> Study material
_____

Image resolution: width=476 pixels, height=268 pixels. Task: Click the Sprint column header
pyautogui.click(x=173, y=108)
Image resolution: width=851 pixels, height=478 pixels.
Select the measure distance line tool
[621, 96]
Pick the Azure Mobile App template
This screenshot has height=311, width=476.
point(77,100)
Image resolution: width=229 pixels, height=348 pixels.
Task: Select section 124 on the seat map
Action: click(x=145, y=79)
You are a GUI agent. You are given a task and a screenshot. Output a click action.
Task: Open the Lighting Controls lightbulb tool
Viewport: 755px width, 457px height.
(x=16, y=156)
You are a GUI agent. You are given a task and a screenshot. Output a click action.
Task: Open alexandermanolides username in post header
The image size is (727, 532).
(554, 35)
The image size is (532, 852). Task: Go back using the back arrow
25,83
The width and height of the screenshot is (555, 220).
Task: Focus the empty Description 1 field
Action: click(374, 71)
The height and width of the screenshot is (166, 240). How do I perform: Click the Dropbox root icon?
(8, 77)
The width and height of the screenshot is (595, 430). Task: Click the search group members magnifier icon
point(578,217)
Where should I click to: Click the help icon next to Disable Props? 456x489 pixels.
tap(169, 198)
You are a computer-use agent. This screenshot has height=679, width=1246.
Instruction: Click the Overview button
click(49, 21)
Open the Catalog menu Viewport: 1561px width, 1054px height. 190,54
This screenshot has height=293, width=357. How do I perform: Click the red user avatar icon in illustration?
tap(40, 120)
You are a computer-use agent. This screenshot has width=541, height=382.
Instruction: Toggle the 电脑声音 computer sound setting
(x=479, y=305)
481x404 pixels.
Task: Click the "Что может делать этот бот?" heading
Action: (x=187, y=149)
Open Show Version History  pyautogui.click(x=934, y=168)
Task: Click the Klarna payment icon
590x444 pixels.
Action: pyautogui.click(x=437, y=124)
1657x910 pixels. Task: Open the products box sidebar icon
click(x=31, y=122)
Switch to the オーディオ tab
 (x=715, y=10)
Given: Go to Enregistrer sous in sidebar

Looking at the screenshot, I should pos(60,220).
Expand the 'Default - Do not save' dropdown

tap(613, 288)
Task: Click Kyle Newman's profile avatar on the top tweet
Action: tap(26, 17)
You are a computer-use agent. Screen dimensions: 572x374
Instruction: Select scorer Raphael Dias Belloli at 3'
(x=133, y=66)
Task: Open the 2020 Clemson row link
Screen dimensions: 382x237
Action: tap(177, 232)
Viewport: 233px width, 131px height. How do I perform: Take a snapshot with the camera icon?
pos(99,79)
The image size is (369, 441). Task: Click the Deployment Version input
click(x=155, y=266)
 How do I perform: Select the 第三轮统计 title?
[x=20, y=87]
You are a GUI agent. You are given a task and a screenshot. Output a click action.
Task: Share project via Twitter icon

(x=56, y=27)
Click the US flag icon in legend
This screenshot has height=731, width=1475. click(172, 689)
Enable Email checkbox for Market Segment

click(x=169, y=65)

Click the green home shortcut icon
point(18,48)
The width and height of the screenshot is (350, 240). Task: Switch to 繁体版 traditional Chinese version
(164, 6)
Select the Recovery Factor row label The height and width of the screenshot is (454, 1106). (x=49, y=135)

_____

> Work item
Please print exactly the lines of the entries above, beginning with the line that contains "Instruction: Select scorer" and ending with the last line.

> Exercise result
Instruction: Select scorer Raphael Dias Belloli at 3'
(x=133, y=66)
Task: Open the 2020 Clemson row link
Screen dimensions: 382x237
Action: tap(177, 232)
Viewport: 233px width, 131px height. How do I perform: Take a snapshot with the camera icon?
pos(99,79)
The image size is (369, 441). Task: Click the Deployment Version input
click(x=155, y=266)
 How do I perform: Select the 第三轮统计 title?
[x=20, y=87]
You are a GUI agent. You are given a task and a screenshot. Output a click action.
Task: Share project via Twitter icon

(x=56, y=27)
Click the US flag icon in legend
This screenshot has height=731, width=1475. click(172, 689)
Enable Email checkbox for Market Segment

click(x=169, y=65)

Click the green home shortcut icon
point(18,48)
The width and height of the screenshot is (350, 240). Task: Switch to 繁体版 traditional Chinese version
(164, 6)
Select the Recovery Factor row label The height and width of the screenshot is (454, 1106). (x=49, y=135)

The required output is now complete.